§ **Exercise**: For the entries below, the expected answer is the line with "G49S1 (53, 1169)", the line with "A31 (22, 1547)", and every line between them, exactly as written, and nothing more.

(Beginning of The input)

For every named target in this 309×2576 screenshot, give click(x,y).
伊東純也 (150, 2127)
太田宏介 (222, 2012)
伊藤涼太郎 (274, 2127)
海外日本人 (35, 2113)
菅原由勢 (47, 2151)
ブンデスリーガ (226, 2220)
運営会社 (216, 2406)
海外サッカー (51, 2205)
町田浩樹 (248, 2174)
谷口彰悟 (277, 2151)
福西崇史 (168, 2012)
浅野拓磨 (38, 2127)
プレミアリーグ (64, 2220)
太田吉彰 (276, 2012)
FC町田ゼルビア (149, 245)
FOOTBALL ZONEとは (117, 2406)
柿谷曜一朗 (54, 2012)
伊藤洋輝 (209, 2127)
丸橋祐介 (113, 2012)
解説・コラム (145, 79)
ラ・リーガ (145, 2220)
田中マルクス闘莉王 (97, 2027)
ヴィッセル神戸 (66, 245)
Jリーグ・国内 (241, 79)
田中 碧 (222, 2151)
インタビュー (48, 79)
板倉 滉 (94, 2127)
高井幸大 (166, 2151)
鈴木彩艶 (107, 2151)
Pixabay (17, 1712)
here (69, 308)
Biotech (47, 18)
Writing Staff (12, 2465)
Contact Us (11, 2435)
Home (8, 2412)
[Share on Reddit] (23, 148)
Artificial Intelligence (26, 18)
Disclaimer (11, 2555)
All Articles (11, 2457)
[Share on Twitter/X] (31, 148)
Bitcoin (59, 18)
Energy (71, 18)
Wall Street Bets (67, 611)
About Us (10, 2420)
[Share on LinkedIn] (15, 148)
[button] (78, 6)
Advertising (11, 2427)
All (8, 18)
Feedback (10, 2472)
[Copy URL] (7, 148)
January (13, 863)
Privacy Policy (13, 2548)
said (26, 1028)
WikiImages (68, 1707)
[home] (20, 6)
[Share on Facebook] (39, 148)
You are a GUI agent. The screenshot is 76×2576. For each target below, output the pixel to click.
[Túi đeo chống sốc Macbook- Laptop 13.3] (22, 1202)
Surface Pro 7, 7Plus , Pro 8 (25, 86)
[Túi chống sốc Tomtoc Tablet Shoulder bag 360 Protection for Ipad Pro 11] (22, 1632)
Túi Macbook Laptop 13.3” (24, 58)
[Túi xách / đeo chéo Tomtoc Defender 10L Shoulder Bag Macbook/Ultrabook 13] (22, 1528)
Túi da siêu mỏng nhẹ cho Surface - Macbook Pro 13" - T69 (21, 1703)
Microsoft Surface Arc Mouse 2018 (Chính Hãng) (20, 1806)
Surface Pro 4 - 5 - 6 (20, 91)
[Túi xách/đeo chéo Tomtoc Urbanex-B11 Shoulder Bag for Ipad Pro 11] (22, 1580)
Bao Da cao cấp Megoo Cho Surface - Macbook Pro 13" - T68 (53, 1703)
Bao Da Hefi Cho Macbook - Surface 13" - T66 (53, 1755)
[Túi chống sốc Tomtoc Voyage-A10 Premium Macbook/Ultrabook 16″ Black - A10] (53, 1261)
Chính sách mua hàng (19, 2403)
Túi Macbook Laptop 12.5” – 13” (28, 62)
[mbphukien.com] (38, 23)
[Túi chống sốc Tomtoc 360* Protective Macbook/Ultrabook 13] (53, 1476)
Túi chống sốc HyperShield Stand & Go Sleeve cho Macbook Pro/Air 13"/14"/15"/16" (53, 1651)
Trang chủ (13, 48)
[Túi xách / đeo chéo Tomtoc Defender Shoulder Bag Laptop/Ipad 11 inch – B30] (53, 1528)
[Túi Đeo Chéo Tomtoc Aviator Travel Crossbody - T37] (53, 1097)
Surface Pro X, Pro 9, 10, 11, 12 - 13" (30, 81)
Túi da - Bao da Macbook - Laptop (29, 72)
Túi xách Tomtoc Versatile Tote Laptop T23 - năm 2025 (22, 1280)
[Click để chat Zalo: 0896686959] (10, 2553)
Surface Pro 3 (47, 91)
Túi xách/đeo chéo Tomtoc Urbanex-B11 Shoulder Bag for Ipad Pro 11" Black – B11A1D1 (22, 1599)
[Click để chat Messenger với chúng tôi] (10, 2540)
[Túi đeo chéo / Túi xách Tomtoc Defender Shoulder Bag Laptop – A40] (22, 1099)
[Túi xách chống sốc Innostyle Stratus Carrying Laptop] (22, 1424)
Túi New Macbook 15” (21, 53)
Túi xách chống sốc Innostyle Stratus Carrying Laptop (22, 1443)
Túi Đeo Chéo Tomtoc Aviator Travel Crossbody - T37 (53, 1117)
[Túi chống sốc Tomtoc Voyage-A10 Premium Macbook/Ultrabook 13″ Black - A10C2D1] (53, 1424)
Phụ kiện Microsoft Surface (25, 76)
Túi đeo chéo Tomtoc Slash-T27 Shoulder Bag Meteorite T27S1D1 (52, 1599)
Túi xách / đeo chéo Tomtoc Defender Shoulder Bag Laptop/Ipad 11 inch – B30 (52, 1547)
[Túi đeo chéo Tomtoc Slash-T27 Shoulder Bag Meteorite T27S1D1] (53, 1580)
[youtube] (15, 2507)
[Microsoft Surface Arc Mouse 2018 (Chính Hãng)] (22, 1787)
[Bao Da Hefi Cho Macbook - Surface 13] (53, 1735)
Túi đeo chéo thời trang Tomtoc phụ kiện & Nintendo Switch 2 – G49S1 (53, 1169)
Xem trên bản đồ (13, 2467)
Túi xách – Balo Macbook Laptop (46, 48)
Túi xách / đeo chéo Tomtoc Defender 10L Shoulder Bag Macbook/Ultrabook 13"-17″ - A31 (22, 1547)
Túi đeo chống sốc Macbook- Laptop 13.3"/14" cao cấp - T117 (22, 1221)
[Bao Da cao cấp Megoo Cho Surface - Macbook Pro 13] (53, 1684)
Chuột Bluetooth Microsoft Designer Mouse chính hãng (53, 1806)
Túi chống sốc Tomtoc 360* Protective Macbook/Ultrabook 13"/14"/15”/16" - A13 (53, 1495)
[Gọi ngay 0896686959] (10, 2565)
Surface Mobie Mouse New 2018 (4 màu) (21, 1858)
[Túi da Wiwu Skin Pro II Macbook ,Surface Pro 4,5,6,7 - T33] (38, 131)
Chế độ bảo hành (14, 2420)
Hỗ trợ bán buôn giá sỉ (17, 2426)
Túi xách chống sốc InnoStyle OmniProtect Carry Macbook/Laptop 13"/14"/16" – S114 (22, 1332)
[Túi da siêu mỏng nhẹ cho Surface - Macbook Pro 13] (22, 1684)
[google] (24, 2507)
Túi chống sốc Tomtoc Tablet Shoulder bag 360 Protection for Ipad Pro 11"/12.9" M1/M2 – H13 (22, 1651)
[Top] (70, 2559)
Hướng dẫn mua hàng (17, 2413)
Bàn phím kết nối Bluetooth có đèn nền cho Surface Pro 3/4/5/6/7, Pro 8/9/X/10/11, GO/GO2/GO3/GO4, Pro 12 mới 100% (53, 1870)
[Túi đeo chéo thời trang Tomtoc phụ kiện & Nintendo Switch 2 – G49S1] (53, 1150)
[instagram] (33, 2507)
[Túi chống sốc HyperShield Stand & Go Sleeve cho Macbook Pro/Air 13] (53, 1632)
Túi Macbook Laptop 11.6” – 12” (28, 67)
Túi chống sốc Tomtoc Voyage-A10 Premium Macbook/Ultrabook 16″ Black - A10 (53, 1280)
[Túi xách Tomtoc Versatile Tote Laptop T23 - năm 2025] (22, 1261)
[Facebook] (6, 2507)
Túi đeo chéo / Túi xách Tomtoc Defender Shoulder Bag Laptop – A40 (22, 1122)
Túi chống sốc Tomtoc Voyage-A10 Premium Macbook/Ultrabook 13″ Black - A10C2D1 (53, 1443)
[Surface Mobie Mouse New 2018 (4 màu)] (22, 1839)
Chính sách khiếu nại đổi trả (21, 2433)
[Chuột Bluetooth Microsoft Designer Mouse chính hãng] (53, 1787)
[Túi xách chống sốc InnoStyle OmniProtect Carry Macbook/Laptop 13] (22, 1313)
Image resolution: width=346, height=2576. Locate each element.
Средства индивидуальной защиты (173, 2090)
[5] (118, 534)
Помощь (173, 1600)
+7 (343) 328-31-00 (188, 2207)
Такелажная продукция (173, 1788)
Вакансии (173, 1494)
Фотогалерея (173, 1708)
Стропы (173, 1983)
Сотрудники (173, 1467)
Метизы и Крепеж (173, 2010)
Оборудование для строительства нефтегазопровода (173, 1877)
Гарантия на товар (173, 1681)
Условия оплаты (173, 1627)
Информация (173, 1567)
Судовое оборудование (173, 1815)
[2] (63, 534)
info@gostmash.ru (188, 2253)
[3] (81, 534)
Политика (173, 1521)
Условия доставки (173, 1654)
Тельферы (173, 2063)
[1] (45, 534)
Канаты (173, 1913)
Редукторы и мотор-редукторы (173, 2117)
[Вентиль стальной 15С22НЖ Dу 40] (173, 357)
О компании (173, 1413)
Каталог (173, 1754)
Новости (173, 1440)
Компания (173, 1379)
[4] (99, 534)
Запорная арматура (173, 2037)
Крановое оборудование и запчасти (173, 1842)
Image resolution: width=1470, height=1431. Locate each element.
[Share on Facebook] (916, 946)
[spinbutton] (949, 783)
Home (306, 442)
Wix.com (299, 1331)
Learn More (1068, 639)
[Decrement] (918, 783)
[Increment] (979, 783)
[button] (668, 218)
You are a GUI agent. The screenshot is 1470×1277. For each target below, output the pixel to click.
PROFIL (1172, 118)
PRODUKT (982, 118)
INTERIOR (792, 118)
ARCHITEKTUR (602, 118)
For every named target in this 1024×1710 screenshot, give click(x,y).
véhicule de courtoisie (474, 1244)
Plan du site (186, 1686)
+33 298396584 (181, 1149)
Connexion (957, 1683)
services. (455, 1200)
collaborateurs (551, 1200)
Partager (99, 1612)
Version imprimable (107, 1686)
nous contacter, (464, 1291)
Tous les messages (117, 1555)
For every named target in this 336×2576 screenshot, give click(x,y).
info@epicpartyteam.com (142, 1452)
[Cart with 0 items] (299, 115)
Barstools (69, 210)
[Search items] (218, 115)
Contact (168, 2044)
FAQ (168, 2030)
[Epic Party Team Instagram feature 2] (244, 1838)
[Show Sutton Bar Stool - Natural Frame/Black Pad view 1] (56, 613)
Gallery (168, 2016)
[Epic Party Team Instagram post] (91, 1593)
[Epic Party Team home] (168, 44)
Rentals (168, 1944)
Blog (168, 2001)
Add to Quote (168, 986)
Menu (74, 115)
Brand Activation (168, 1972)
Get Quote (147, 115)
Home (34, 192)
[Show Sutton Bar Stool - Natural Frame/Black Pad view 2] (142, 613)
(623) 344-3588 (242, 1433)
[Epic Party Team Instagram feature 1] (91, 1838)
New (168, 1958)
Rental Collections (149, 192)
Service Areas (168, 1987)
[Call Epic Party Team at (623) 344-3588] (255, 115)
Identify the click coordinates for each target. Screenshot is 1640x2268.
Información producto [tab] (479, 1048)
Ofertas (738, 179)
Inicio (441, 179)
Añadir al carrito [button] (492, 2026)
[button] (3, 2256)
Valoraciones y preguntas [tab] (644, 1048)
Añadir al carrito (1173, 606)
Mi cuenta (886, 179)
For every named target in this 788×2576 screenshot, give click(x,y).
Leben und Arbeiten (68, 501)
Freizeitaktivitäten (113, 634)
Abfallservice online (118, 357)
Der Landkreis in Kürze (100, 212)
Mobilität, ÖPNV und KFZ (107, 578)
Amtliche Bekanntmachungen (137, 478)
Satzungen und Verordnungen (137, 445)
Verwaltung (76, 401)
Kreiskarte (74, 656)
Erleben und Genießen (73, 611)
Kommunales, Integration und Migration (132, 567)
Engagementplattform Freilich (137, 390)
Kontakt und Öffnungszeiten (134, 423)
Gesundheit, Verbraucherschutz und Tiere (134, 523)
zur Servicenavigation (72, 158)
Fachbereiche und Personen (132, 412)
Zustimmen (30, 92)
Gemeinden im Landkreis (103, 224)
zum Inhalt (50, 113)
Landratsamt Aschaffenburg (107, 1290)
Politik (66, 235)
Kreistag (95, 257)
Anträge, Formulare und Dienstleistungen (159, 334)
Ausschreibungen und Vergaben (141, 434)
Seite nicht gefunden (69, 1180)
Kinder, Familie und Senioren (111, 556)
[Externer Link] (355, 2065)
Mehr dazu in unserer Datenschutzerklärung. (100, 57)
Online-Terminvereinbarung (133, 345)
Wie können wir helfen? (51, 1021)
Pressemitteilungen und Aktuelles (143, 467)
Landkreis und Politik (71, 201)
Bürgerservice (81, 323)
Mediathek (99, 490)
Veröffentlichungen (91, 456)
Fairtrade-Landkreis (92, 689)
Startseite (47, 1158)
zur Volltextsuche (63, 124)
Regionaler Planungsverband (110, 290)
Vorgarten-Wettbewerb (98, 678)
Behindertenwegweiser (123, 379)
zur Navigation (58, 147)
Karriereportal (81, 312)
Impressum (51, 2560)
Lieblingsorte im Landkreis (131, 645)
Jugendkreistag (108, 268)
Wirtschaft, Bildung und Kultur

(End of The input)

§ **Task answer**:
Túi đeo chéo thời trang Tomtoc phụ kiện & Nintendo Switch 2 – G49S1 (53, 1169)
Xem trên bản đồ (13, 2467)
Túi xách – Balo Macbook Laptop (46, 48)
Túi xách / đeo chéo Tomtoc Defender 10L Shoulder Bag Macbook/Ultrabook 13"-17″ - A31 (22, 1547)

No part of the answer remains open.